Graphic shows effects of no rotation versus fast rotation on bounce height and water disturbance patterns of dropped bottles.
Credit: Brown Bird Design; Source: “Swirling Fluid Reduces the Bounce of Partially Filled Containers,” by Klebbert Andrade et al., in Physical Review Letters, Vol. 130; June 16, 2023

Like car passengers during a tight turn, swirling water inside a bottle gets pushed to the sides of the container, forcing it upward evenly along the walls. When the bottle hits the ground, the spun-up water courses down toward a single point at the center of the bottle's base. “All of the fluid tries to pass through [that point] but can't,” Truscott says.

With nowhere else to go, the water flies back upward.

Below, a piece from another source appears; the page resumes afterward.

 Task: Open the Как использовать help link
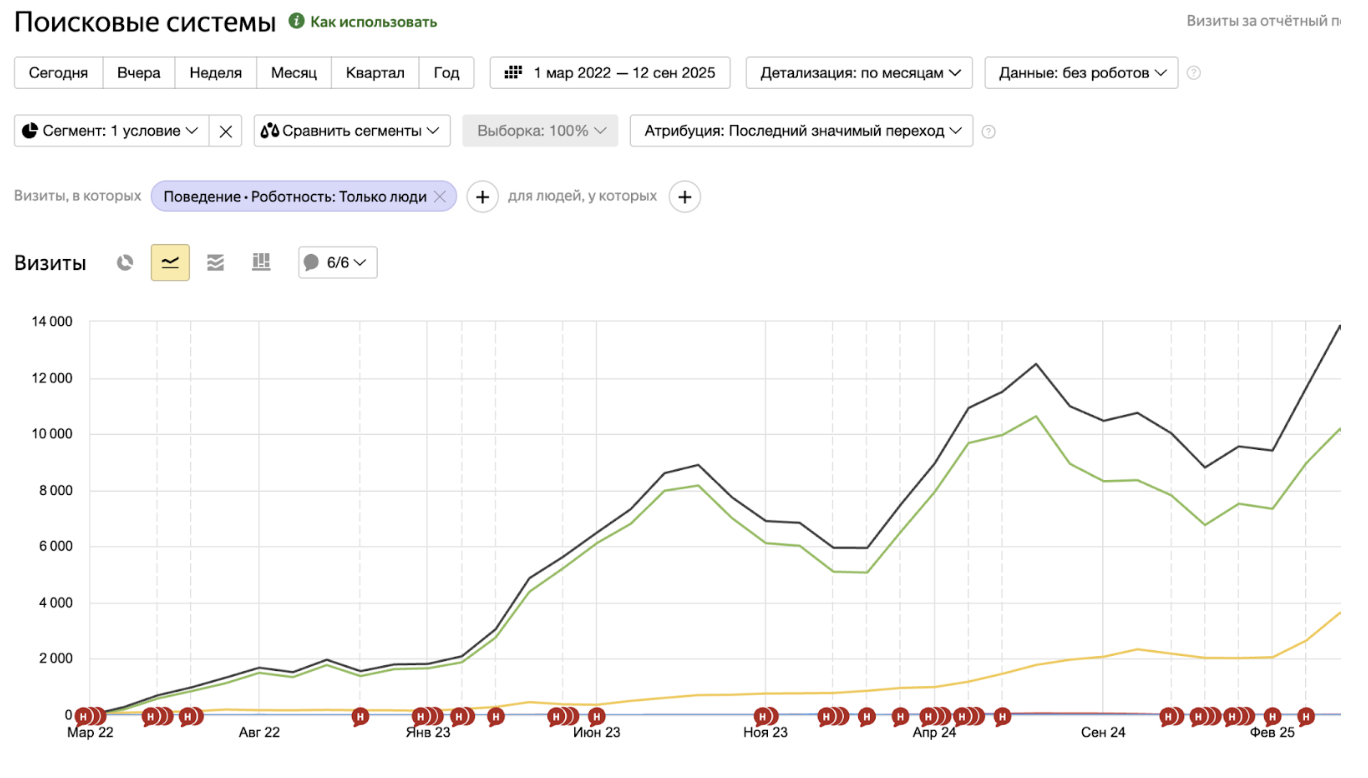coord(372,21)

Most of the falling bottle's momentum gets redirected into this vertical jet rather than into a bounce, dampening the impact and explaining why swirled bottles tend to stick their landings when “flipped.” The spinning water jet then flares out like a tornado and flies apart before much of it can smack the top of a bottle and cause a delayed rebound.

Truscott says he'd be interested to see whether the effect works for more viscous fluids or for larger container sizes. Such findings could perhaps be useful for mitigating collision damage to fluid-filled containers like fuel tanks. It could also make for an afternoon of fun at home; the researchers encourage readers to give a bottle a swirl and replicate the results for themselves.